The ID scheme rides again… *sigh*

A copy of the comment I left on the slides to Cabinet Office / Government Digital Service’s recent ‘SPRINT 13’ conference, Workshop 2 on “Electoral Registration Transformation”:

Please provide a human-readable transcript!

The following is just gobbledegook, e.g. ‘5. Electoral Registration after 2014 Each person Choice of digital Electoral Names Citizens registers and non digital Registration Officer added to exercise individually and routes during must verify name, electoral right to voteprovide identifying transition DOB, National register, held information to (barriers to Insurance Number locally.enable verification digital channels with DWP using IER of entitlement to removed). Digital Service. register. Adoption of ID Assurance when market developed’

With regard to Slide 5: I note the (convenient?) omission of the Query engine that will effectively federate the locally-held electoral registers – conveniently cross-matched with the NINO – that makes this *whole scheme* a direct analogue of the Home Office’s ID scheme, and Treasury’s ‘Citizen Information Project’ before that.

To call this a mere ‘electoral registration transformation’ misses the point. (Deliberate myopia or paranoid political PR?) Anyone smart enough to engineer a system like this should know that – or they shouldn’t be building population-scale systems at all.
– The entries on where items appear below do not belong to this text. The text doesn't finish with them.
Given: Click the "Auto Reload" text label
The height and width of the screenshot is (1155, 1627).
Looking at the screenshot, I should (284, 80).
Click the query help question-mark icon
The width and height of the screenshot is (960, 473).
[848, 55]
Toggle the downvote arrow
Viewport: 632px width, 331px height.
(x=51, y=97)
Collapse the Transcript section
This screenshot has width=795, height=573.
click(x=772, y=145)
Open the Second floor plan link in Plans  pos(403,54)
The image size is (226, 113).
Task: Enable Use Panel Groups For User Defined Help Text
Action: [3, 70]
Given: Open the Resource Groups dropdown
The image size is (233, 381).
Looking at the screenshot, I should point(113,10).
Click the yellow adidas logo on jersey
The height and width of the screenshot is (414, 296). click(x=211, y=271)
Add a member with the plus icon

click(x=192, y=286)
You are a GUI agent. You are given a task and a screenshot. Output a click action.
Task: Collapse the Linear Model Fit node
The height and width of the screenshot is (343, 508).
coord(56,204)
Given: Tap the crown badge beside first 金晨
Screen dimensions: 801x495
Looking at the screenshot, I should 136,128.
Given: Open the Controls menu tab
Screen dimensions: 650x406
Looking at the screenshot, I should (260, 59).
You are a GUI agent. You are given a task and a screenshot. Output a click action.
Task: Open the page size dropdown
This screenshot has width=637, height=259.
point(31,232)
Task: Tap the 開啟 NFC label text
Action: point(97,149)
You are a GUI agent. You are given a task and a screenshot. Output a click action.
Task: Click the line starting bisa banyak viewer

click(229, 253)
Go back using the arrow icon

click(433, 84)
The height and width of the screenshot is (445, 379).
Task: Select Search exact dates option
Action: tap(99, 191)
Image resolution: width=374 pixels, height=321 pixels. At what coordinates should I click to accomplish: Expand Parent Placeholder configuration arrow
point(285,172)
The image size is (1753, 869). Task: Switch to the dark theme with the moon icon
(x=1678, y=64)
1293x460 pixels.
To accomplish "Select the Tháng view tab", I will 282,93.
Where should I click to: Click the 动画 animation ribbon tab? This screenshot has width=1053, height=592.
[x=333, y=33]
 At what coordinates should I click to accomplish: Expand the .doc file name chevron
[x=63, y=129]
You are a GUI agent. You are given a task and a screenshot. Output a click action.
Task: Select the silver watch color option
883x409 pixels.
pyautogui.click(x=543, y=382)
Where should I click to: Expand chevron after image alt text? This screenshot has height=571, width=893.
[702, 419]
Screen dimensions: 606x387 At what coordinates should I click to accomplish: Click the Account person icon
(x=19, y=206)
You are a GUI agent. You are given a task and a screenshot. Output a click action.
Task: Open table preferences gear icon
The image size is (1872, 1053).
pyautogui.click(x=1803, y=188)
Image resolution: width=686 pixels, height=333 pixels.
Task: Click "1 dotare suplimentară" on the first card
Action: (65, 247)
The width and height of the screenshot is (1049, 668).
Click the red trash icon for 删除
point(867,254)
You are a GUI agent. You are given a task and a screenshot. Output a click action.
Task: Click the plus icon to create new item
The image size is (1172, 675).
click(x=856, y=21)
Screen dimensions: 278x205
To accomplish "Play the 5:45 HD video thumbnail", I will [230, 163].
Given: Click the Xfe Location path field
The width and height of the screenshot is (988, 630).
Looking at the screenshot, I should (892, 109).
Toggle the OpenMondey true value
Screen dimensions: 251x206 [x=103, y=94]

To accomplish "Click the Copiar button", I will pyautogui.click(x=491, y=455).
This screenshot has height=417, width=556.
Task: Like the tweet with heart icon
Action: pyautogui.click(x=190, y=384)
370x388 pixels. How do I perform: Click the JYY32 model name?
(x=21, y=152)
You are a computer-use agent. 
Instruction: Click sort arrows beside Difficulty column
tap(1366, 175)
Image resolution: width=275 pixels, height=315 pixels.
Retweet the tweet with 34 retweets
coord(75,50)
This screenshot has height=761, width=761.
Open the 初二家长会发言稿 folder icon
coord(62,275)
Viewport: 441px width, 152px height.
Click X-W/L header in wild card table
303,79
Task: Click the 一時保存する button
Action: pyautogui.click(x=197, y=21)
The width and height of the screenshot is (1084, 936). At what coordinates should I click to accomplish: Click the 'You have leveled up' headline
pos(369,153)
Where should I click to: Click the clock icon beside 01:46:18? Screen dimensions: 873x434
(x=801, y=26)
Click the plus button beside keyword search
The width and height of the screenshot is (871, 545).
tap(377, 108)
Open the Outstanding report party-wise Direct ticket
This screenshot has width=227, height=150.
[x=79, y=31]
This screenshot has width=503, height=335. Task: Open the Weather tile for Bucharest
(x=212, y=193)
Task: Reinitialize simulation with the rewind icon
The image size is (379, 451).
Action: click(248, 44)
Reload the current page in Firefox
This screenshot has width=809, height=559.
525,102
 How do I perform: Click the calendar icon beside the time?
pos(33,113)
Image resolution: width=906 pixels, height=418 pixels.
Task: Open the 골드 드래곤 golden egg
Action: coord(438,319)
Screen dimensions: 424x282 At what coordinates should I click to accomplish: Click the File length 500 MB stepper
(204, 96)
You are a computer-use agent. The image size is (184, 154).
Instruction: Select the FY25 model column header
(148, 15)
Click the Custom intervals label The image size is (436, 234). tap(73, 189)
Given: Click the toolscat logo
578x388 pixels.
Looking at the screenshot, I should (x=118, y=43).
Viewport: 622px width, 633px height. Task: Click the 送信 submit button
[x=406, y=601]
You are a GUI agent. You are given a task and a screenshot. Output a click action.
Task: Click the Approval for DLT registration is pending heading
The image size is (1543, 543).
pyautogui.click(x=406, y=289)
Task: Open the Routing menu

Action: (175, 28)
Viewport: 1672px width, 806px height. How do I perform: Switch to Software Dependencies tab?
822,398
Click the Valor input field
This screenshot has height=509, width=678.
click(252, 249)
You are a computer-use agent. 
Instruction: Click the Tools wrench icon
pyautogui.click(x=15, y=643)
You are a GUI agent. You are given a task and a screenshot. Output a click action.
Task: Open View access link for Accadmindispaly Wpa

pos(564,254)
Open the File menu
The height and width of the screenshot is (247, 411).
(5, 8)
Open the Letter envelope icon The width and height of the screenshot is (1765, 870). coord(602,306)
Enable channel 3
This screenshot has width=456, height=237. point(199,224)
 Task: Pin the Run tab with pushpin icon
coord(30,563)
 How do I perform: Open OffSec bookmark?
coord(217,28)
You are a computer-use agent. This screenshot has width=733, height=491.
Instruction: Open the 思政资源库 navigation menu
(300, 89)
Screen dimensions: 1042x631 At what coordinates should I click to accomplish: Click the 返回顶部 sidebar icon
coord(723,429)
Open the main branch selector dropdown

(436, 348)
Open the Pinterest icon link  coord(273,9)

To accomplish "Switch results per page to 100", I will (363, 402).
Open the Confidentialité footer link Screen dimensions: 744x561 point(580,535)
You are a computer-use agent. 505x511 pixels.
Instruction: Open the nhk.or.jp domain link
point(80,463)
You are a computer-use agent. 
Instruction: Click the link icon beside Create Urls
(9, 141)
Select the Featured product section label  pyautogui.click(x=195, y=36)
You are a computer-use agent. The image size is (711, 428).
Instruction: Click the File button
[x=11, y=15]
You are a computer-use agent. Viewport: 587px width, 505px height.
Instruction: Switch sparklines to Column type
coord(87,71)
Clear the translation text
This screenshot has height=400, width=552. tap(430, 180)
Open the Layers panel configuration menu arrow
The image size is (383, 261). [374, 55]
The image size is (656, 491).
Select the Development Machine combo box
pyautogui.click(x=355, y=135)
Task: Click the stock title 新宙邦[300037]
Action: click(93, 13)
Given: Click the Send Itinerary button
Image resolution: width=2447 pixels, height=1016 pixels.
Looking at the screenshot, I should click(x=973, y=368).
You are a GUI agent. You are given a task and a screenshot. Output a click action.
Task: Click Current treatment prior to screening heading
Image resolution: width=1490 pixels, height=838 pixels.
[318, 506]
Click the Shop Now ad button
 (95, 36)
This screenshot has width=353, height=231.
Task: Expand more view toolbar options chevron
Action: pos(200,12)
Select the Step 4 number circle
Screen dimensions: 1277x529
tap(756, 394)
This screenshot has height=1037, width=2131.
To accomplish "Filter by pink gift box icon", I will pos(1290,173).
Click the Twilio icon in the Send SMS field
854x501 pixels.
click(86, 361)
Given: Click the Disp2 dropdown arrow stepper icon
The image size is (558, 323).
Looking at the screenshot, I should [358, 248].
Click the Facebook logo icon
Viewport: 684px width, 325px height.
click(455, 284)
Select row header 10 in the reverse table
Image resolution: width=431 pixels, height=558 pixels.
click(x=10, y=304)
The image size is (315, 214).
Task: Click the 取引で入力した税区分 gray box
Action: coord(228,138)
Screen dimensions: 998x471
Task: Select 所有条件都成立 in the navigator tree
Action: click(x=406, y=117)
And you people aren’t stupid.

The Coalition may have scrapped the Home Office ID scheme; with this programme, Cabinet Office is bringing it back.

And in the process it is perverting some of the very principles of our democratic ‘contract’. Compelling or coercing people to vote is one thing; coercing people to *register* to vote is about building a register, not about widening participation or preventing fraud. (Fraud which in large part was exacerbated by ‘innovation’ with postal votes.)

(Slideshare’s comment system doesn’t appear to respect line breaks, so I thought I’d put a more legible copy here.)